En quelques clics, en accès libre, sans demander l’âge de l’internaute, certaines plateformes mais aussi des sites internet dédiés continuent de vendre des objets à caractère pédopornographique, totalement illégaux en France. Certaines poupées sont même en solde, avec des avis laissés depuis des années par des internautes et des commentaires glaçants. « Cette poupée ressemble à une vraie fille » ou « Je suis carrément amoureux de cette petite fille », peut-on notamment lire en ligne. Ailleurs, la description d’une poupée, avec la « sensualité de la jeunesse » et pour les « fantasmes les plus inavoués », ne laisse aucun doute.
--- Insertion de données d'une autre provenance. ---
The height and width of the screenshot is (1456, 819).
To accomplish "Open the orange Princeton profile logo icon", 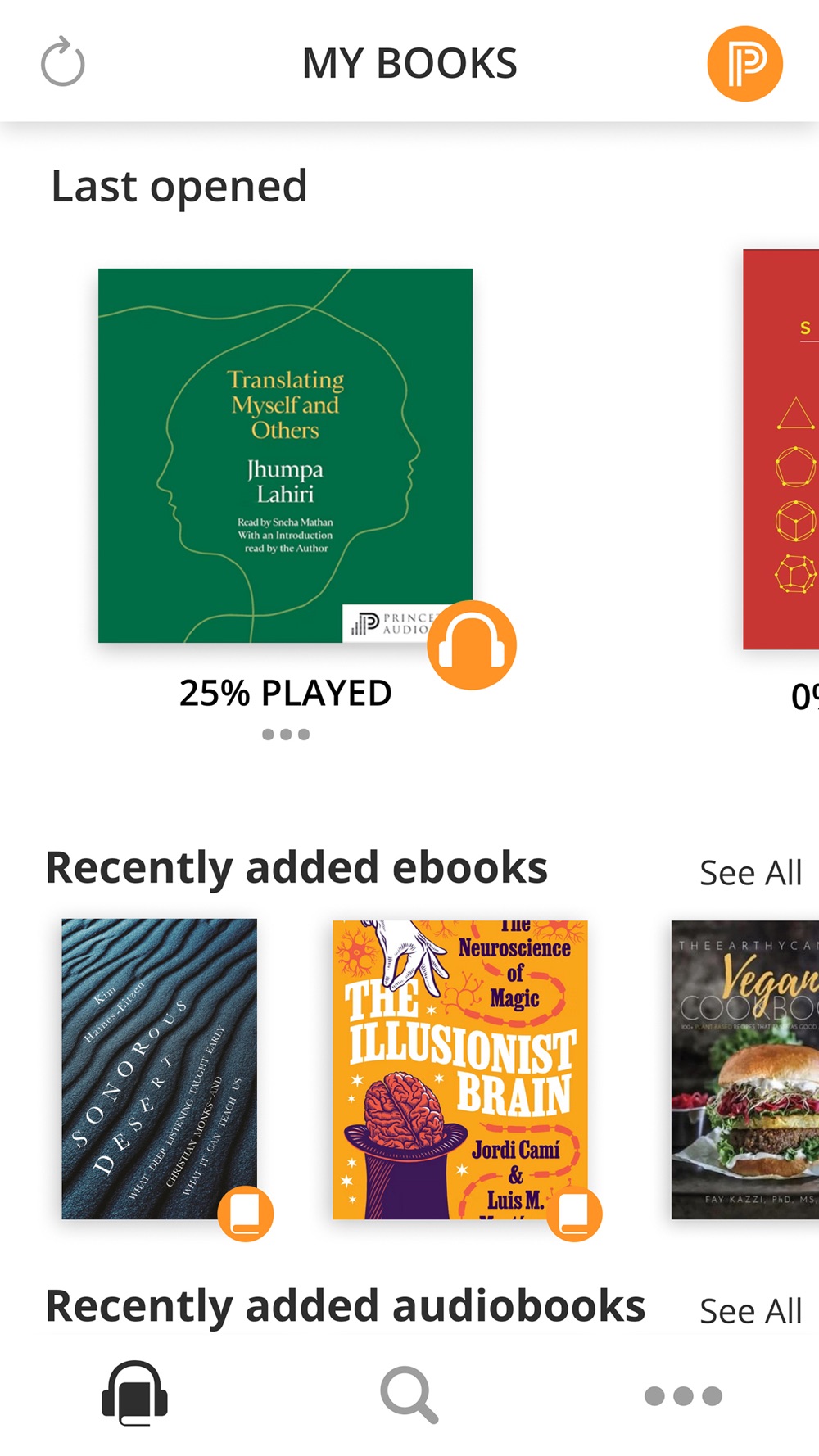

« C’est en deux clics, il n’y a aucun filtre, aucun verrou. On trouve ça vraiment en tapant sur Google », constate notre journaliste François-Xavier Ménage à côté d’un responsable d’une association de lutte contre la pédocriminalité qui montre un autre site hébergé en Grande-Bretagne et uniquement dédié à la vente de poupées sexuelles. Tout est écrit en français, la livraison est gratuite et un clip promotionnel d’une poupée avec le corps et le visage d’un enfant est filmé dans une chambre à coucher. On y voit même la mention du stock restant. 

Des poupées pédopornographiques, interdites à la vente en France, sont pourtant encore accessibles sur des plateformes en ligne. – TF1

« Il y a tellement de demandes qu’ils arrivent, entre deux poupées ‘adultes’, à en mettre une enfantine avec un descriptif éloquent », dénonce Arnaud Gallais, président de l’association Mouv’Enfants. Dans les fiches techniques, on constate que la production se fait très souvent en Chine et que la taille des poupées, ici 100 cm, correspond à la taille d’un enfant de 4 ans.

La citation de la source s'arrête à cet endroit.